**Seitentext:**

========================================================================

Ihnen, sehr geehrte Frau Crome, und dir, lieber Peter meine Anerkennung und Respekt für den herrlichen Beitrag, die tollen Ergebnisse und die Tatsache überhaupt, sich einem kritischen, kompetenten Publikum damit zu präsentieren. Denn das ist das eigentliche Duell… ;-)
Herzlich grüßend,
Dirk Trampedach
Danke Dirk,
eine sehr gute Analyse. Ich schätze Deine Meinung, nicht zuletzt, da wir beide auch schon beim Duell-Shooting waren. Kira wird sich Deinen Kommentar sicher auch sehr gerne ansehen.
Herzlich, Peter
Liebe Kira, sehr interessante Fotos und Bilder. Hat mich berührt. Liebe Grüße Angelika Becker
Ich möchte mich Dirk Trampedach vollumfänglich anschliessen.
Wirklich gut gesehene Motive und sehr gute Gestaltung.
Die sehr gelungenen Fotos sind eine Augenweide.
Danke fürs Zeigen und den den Betrachter “mitnehmenden” Text.
Gruß
DWL
Nebenbemerkung:
Der Begriff des “Foto-Duell” ist zwar griffig und keineswegs ernst gemeint – aber die bisher gezeigten Folgen dieser interessanten Serie erscheinen mir (ganz besonders hier bei dieser Folge) eher ein “Duett” zu sein.
Beim Duell bleibt stets einer auf der Strecke – beim Duett handelt es sich um ein konstruktives Zusammenspiel, bei dem beide Spieler und auch das Publikum das Ergebnis genießen und zumeist auch dazulernen….
herzliche Grüße
DWL
Liebe Frau Crome!
Ein wirklich toller Bericht, der mich anspricht, mitnimmt, amüsiert und den ich gern mehrfach gelesen habe! Sie haben eine wundervolle Art zu schreiben, den Leser in Ihren Bann zu ziehen und teilhaben zu lassen. Die Museumsinsel ist ein gut gewählter Ort für das Duell, Sie selbst beschreiben ja die Vielfältigkeit der sich eröffnenden Szenerien, die Sie immer wieder vor neue fotografische Herausforderungen stellt. Auch ich war dort sehr gefesselt vom Zusammenspiel aus Architektur, Kunst und Natur. An viele der hier gezeigten Perspektiven kann ich mich, rückblickend auf meinen eigenen Besuch dort vor Jahren, noch gut erinnern. Ich fühlte mich seinerzeit auch ziemlich gefordert, um es milde auszudrücken ;-)

========================================================================

**Gegebene Angaben:**

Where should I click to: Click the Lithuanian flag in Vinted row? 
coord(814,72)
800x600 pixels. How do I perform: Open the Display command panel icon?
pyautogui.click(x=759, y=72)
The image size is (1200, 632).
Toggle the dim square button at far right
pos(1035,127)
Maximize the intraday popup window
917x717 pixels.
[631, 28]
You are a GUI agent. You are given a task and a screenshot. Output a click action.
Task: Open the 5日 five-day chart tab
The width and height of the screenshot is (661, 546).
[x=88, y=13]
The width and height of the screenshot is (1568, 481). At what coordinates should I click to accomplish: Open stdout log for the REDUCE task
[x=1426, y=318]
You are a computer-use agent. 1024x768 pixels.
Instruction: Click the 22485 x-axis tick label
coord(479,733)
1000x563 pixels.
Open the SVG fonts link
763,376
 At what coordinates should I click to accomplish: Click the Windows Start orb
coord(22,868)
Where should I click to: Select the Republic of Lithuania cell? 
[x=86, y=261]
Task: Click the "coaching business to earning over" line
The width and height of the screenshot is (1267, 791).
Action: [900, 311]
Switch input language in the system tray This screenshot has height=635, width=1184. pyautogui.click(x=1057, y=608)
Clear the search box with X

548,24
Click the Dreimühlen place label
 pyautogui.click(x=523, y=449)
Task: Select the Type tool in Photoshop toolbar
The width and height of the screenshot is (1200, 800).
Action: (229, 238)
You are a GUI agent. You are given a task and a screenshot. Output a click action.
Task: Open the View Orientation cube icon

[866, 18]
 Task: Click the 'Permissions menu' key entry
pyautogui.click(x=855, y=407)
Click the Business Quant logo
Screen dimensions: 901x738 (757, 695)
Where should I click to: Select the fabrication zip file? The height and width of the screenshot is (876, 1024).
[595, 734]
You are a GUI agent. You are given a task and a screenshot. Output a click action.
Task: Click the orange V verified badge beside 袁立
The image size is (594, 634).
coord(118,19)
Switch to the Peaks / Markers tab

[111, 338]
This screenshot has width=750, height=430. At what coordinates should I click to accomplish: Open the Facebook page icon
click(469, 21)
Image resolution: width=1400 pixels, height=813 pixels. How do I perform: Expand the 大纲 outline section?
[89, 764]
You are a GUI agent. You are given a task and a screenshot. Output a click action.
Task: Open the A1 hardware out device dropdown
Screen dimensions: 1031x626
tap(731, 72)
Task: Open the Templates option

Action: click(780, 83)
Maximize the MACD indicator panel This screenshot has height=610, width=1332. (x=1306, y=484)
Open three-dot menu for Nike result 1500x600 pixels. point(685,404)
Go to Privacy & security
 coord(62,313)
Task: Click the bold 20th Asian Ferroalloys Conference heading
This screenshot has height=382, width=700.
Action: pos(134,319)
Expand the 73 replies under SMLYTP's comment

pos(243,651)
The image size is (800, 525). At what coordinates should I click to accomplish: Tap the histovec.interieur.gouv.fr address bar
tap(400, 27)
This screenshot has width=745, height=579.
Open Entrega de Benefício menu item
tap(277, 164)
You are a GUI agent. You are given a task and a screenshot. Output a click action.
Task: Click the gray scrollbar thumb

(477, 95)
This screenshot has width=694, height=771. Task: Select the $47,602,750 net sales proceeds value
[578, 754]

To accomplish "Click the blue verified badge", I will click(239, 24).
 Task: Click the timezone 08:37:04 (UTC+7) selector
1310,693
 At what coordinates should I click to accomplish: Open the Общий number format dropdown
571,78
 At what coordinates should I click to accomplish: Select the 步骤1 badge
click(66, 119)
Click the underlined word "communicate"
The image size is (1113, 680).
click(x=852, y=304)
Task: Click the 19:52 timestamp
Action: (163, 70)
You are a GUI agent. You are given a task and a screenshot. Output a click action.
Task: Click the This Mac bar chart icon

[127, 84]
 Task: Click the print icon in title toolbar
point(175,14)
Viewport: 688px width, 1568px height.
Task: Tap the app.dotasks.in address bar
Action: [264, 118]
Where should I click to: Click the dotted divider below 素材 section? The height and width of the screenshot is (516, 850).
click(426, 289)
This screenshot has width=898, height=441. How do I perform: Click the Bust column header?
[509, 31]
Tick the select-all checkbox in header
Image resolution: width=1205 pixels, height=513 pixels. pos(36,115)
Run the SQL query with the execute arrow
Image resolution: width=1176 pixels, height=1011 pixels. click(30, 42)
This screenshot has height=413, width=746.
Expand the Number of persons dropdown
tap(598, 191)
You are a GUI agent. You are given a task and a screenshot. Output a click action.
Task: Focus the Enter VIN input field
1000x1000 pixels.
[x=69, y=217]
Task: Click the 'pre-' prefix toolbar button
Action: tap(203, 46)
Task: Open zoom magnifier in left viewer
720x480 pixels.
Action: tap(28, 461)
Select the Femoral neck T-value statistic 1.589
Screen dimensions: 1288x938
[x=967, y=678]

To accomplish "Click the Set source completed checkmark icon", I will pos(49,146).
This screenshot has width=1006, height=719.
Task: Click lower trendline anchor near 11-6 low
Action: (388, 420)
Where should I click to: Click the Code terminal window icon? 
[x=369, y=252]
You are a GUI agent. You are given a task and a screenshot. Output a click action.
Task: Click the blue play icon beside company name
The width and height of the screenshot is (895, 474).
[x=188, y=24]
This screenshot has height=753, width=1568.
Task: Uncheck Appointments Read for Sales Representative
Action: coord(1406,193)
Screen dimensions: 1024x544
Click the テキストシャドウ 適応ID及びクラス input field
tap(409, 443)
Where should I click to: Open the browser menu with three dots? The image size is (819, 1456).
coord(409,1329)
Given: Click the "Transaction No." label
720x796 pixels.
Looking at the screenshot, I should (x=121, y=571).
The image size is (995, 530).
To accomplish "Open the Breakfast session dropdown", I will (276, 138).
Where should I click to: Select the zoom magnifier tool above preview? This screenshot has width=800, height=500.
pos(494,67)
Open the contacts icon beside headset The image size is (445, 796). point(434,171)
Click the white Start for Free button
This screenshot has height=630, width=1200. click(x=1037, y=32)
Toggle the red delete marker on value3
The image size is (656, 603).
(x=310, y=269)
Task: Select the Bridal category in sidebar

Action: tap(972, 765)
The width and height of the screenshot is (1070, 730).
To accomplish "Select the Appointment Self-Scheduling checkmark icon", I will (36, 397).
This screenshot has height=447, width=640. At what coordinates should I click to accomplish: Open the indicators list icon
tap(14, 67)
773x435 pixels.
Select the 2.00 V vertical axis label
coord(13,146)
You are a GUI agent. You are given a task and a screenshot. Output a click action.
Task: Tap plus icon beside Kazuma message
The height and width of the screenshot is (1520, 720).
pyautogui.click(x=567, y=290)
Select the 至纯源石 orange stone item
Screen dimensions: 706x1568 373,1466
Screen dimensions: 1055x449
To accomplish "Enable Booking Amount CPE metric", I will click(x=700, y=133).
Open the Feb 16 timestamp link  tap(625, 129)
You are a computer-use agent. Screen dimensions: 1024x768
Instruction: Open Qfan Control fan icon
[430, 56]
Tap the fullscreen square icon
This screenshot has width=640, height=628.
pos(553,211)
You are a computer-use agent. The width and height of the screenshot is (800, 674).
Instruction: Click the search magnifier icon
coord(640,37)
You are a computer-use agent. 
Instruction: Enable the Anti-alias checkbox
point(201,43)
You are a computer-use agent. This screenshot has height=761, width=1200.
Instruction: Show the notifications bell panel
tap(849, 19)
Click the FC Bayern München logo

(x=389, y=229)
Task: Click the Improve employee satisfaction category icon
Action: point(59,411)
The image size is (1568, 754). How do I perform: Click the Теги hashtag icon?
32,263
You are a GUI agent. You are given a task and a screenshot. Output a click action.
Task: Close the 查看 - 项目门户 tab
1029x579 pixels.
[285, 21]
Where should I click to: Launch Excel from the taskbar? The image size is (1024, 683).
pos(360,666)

========================================================================

**Aufgabenstellung:**
**a.** Nenne alle Namen und Kürzel, mit denen die Kommentare im Seitentext unterzeichnet sind. Führe jeden nur einmal auf.
**b.** Gib aus dem Seitentext alles von „Herzlich, Peter“ bis hinunter zu „Liebe Frau Crome!“ unverändert aus.

**Lösungen:**
**a.**
Dirk Trampedach
Peter
Angelika Becker
DWL

**b.**
Herzlich, Peter
Liebe Kira, sehr interessante Fotos und Bilder. Hat mich berührt. Liebe Grüße Angelika Becker
Ich möchte mich Dirk Trampedach vollumfänglich anschliessen.
Wirklich gut gesehene Motive und sehr gute Gestaltung.
Die sehr gelungenen Fotos sind eine Augenweide.
Danke fürs Zeigen und den den Betrachter “mitnehmenden” Text.
Gruß
DWL
Nebenbemerkung:
Der Begriff des “Foto-Duell” ist zwar griffig und keineswegs ernst gemeint – aber die bisher gezeigten Folgen dieser interessanten Serie erscheinen mir (ganz besonders hier bei dieser Folge) eher ein “Duett” zu sein.
Beim Duell bleibt stets einer auf der Strecke – beim Duett handelt es sich um ein konstruktives Zusammenspiel, bei dem beide Spieler und auch das Publikum das Ergebnis genießen und zumeist auch dazulernen….
herzliche Grüße
DWL
Liebe Frau Crome!